Major Finding: The standardized incidence ratio for cancers at all sites indicated a 58% increased risk, compared with the general population (SIR 1.58; P = .003).
Data Source: Long-term follow-up of 493 patients with ANCA-associated vasculitis.
Disclosures: Dr. Heijl and her coauthors report no conflicts of interest.
An extensive range of cancers was found in long-term follow-up of patients with antineutrophil cytoplasm antibody–associated vasculitis, although the findings also suggest that the use of cyclophosphamide-sparing regimens could be paying off.
Among 493 evaluable patients in four randomized clinical trials, the standardized incidence ratio for all cancers indicated a 58% increased risk, compared with the general population (standardized incidence ratio, 1.58; P value = .003).

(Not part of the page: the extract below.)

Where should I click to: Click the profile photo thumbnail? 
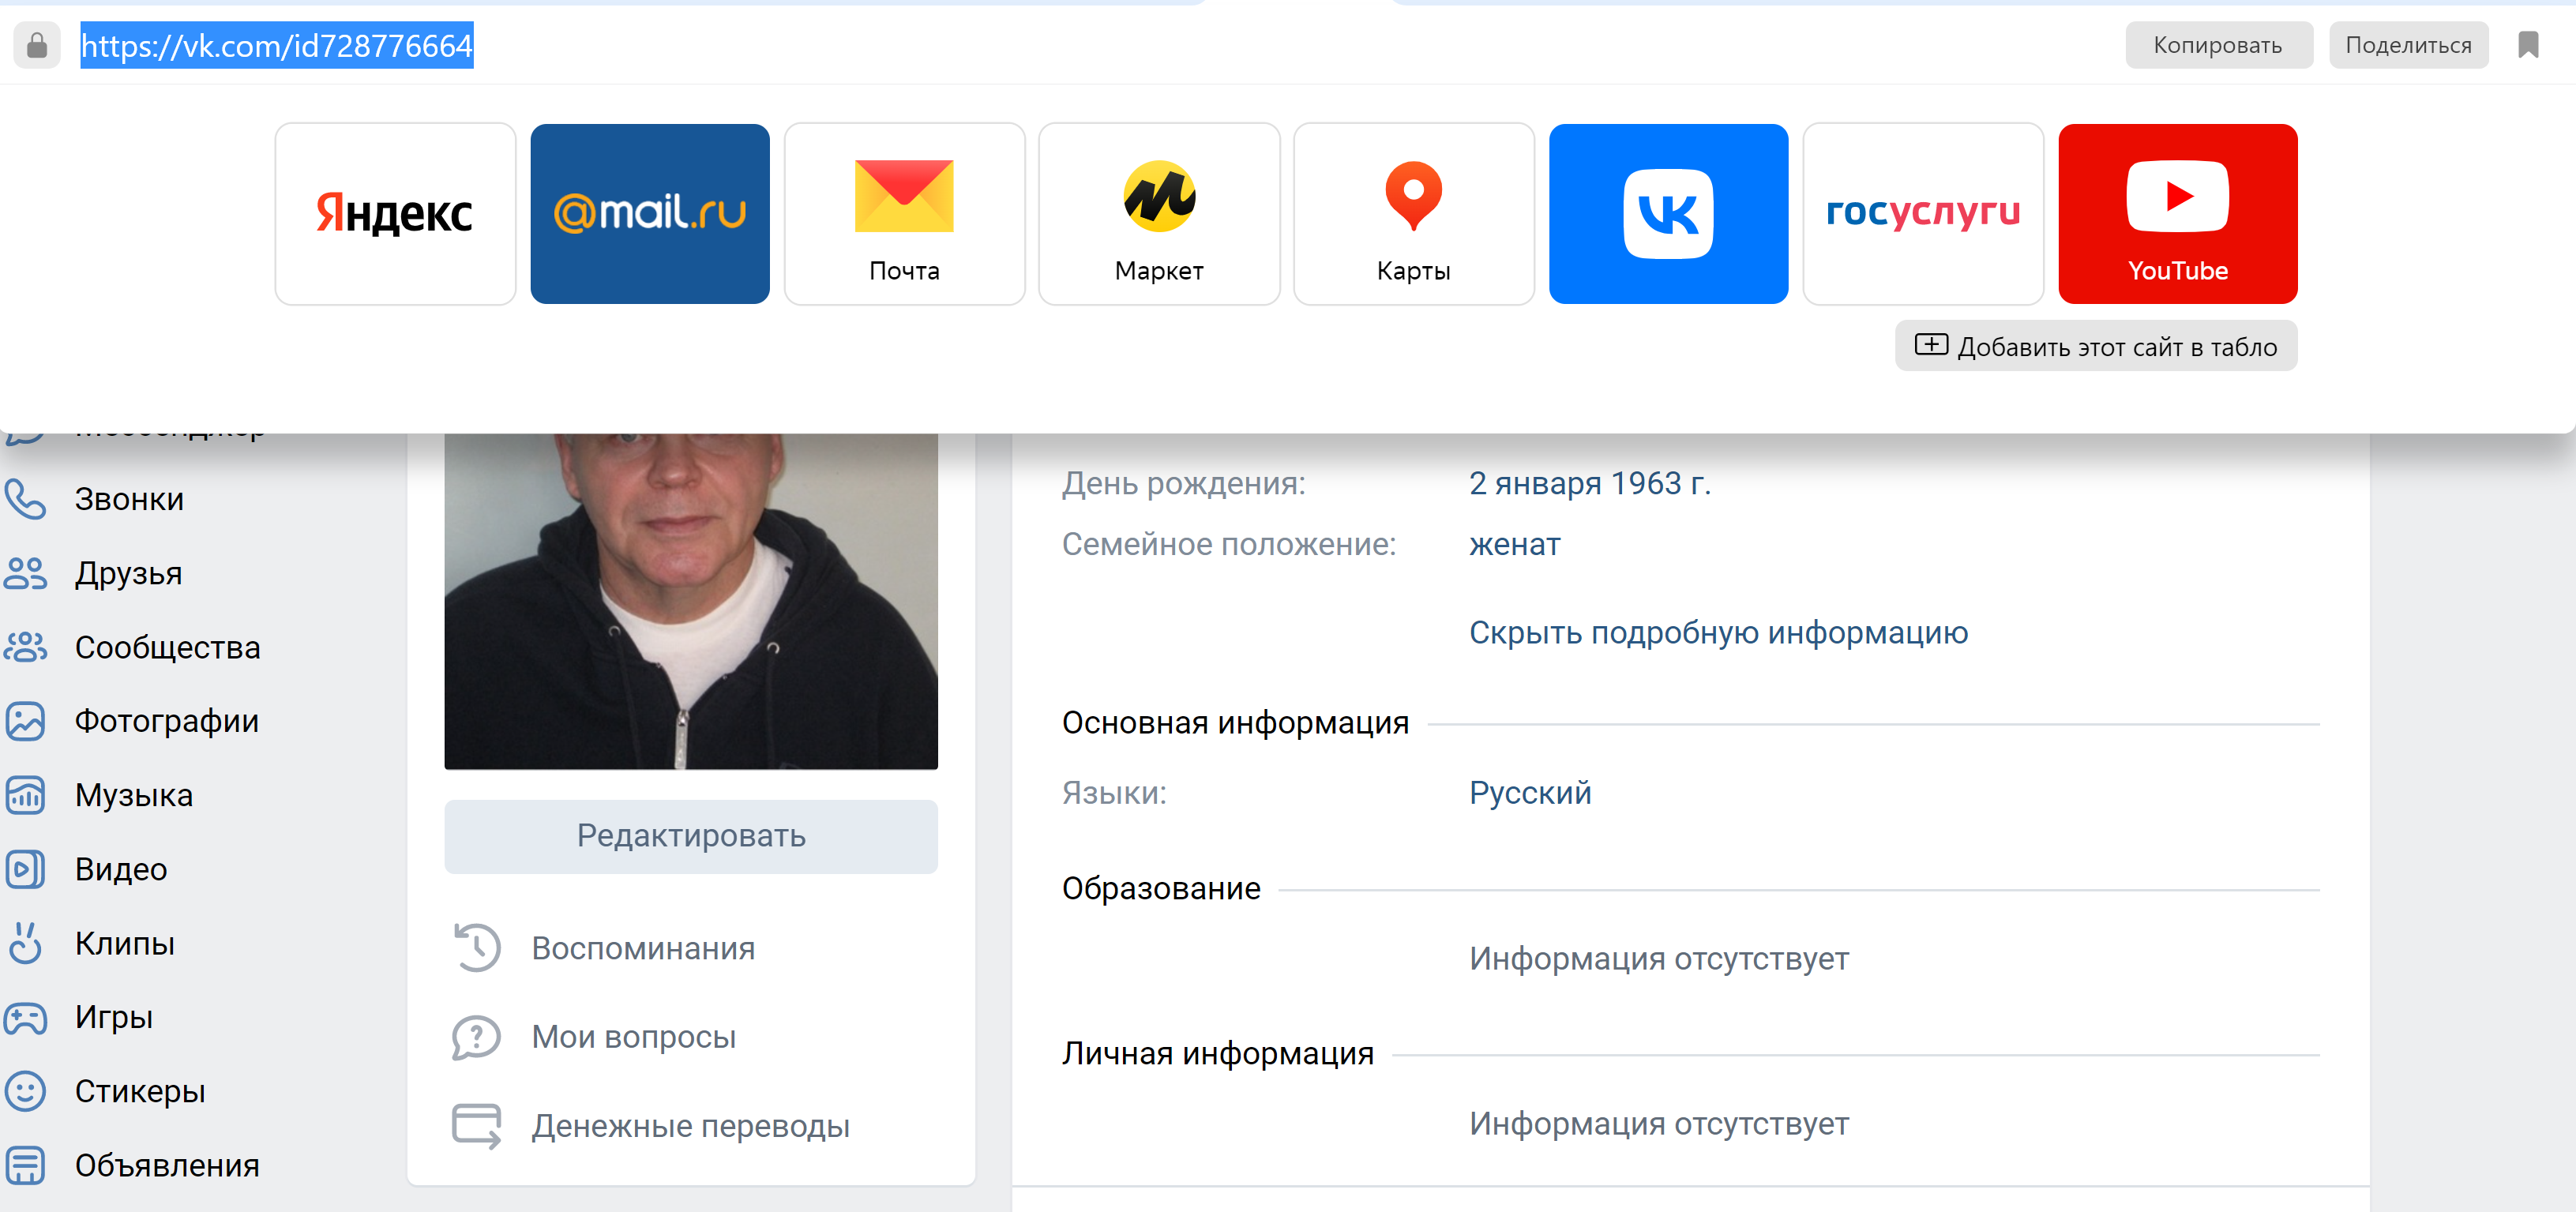691,600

The only site-specific cancer that was significantly increased, however, was nonmelanoma skin cancer (NMSC), with an SIR of 2.78 (P = .001), reported Dr. Caroline Heijl on behalf of the European Vasculitis Study Group (EUVAS)
The SIR was 1.30 for cancers at all sites, excluding NMSC (P = .16), 2.41 for bladder cancer (P = .17), 3.25 for leukemia (P = .26), and 1.11 for non-Hodgkin's lymphoma (P = 1.0).

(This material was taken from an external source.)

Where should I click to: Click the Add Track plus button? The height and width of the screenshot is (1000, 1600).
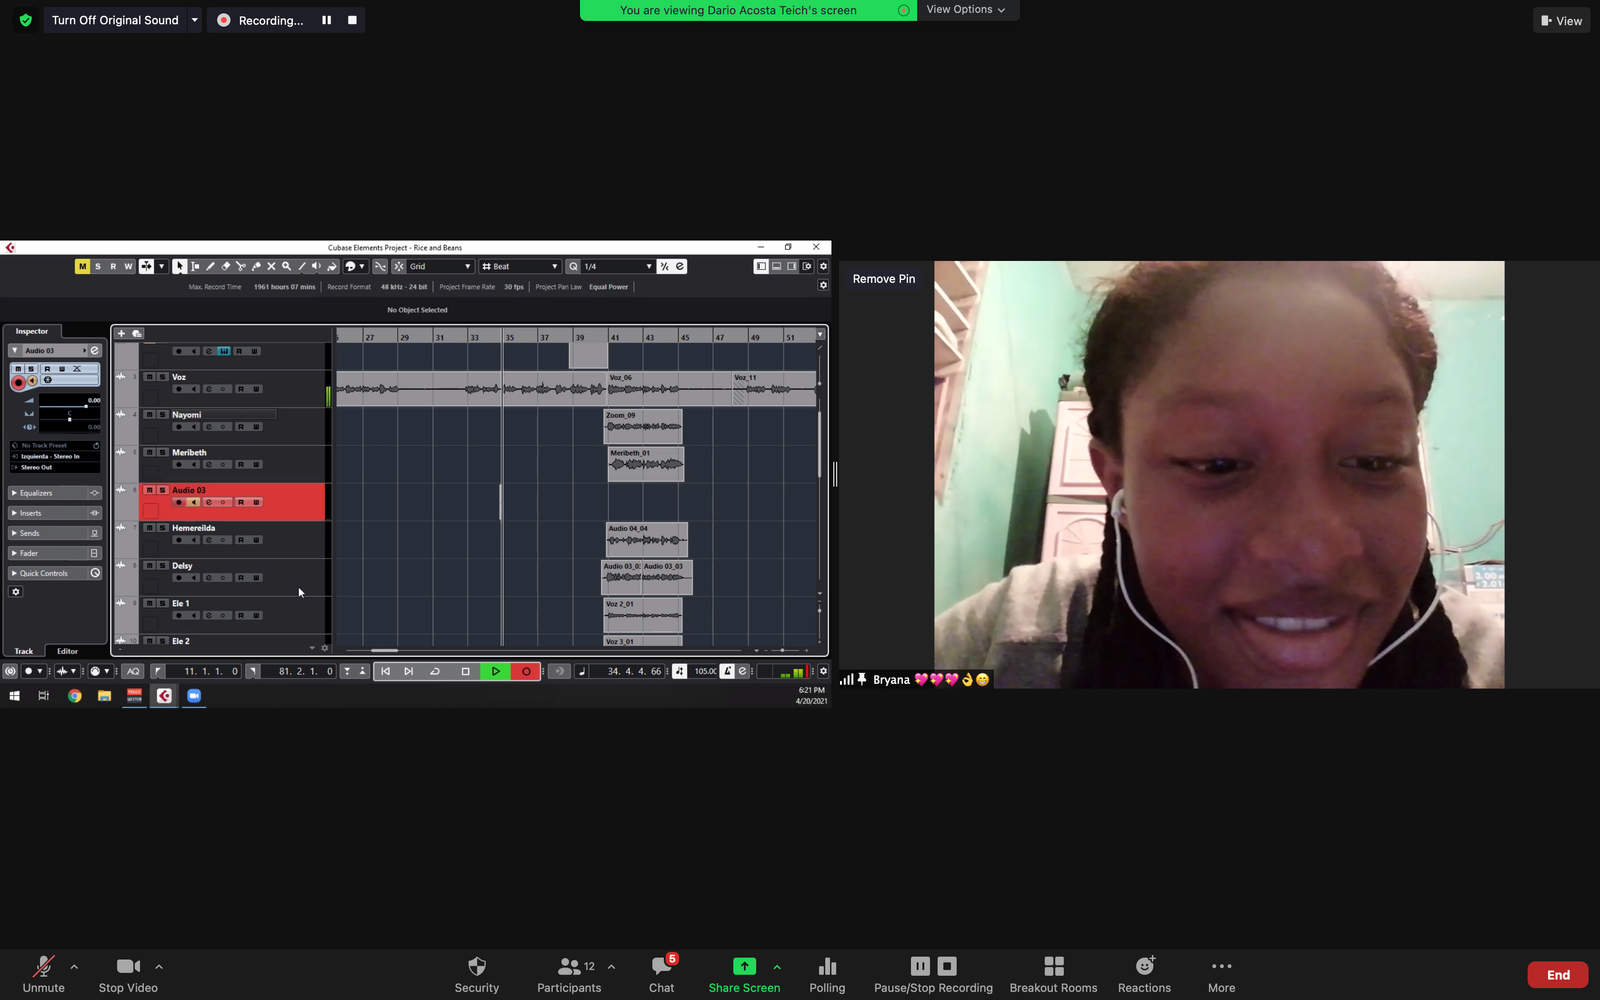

For the past 2 decades, researchers have been working to limit the use of cyclophosphamide in the treatment of patients with antineutrophil cytoplasmic antibody (ANCA)–associated vasculitis (AAV) because of the increased incidence of cancer in AAV patients, reported to be 1.6-2.4 times higher than that of the general public.
Particularly worrisome have been cancer type–specific analyses showing an increased risk of bladder cancer and leukemia in AAV patients because of the known urothelial and hematologic toxicities of cyclophosphamide, and higher incidence of lymphoma and NMSC, Dr. Heijl wrote.

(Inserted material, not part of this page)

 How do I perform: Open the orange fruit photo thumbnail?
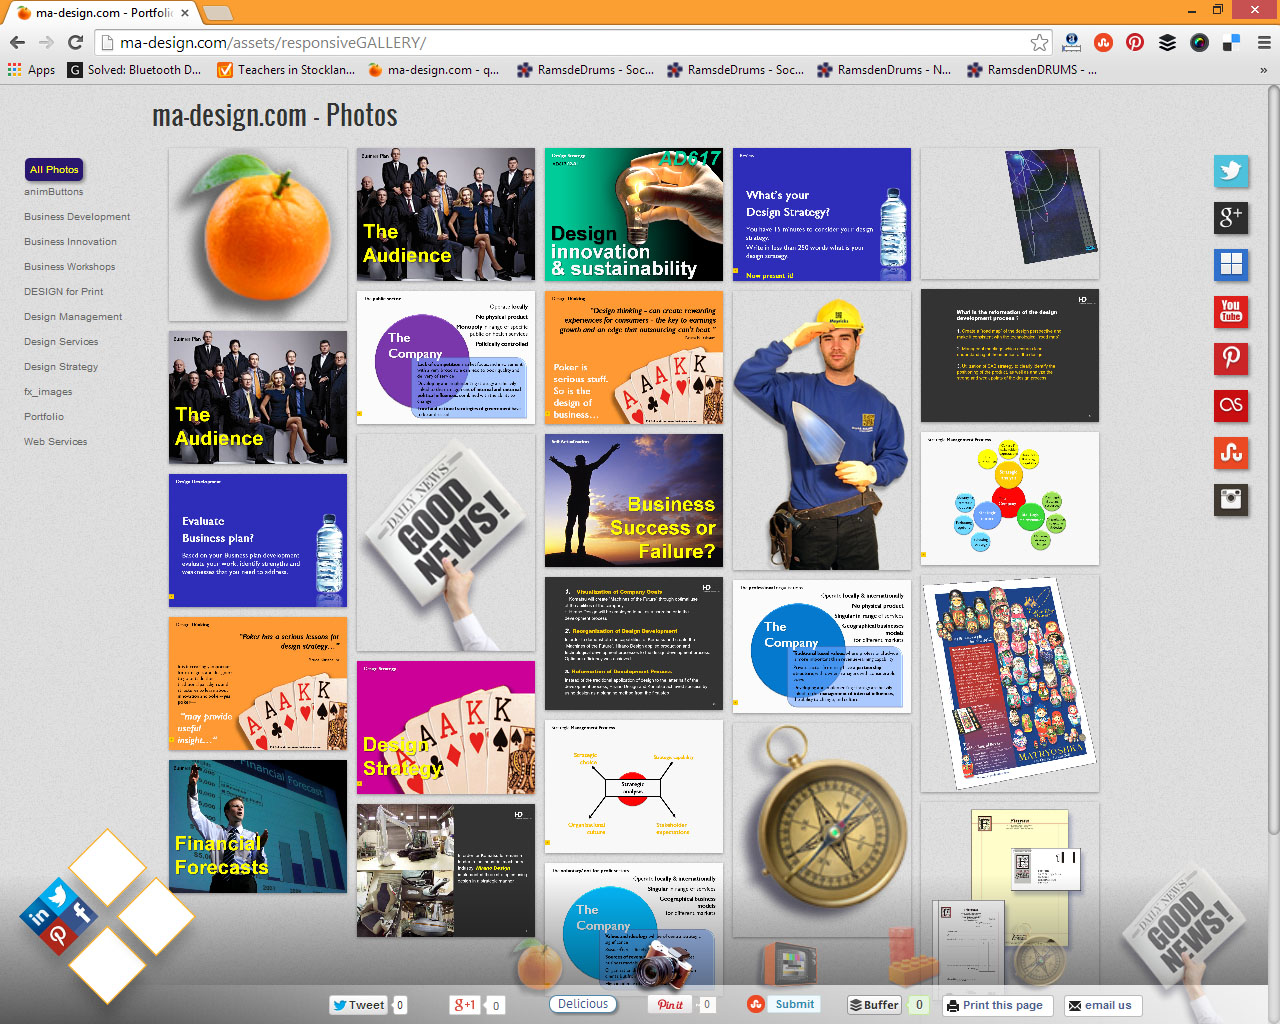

Three of the four trials that formed the basis of the analysis helped to advance cyclophosphamide-sparing regimens, demonstrating that cyclophosphamide use could be limited to the remission-induction phase, given as periodic intravenous pulses, or replaced by methotrexate.
“Although the lower cyclophosphamide exposure achieved by these treatment regimens remains difficult to quantify, the lower standardized incidence ratios for cancers in any site, particularly for bladder cancer and leukemia in our study population as compared with findings obtained earlier, could indicate that the more contained use of this drug might have started to show a benefit,” Dr. Heijl wrote (Ann. Rheum. Dis. 2011;70:1415-21).
The researchers analyzed long-term data from 535 patients with newly diagnosed AAV who had been enrolled in four trials organized by the EUVAS between March 1995 and September 2002. Follow-up ran from 2004 to 2007, with a mean of 4.85 years.
Among the 493 patients with detailed treatment data available, 53 definitive cancers were identified. They included 13 basal and 5 squamous cell carcinomas in 15 patients, and 35 non-NMSCs in 34 patients.
All 15 patients with NMSC had received cyclophosphamide, and 13 of those had also taken azathioprine. All four patients identified with bladder cancer had received cyclophosphamide for 6-36 months, with 2.1 to 6.6 years elapsing from the time of trial enrollment to bladder cancer diagnosis.
Three of the bladder cancers were observed in patients with granulomatosis with polyangiitis (GPA) and one in a patient with microscopic polyangiitis (MPA). Higher SIR was observed for cancers at all sites in GPA vs. MPA patients (SIR, 1.92 vs. 1.20), but their 95% confidence intervals overlapped. The corresponding relative risk was 1.60, reported Dr. Heijl of the nephrology department at Skåne University Hospital in Lund, Sweden.
A further analysis of three follow-up periods (less than 3 years, 3-5 years, and longer than 5 years) did not indicate a clear cancer incidence trend over time. Nevertheless, longer follow-up data are warranted to appraise the risk of developing cancers later during the course of AAV, the authors noted.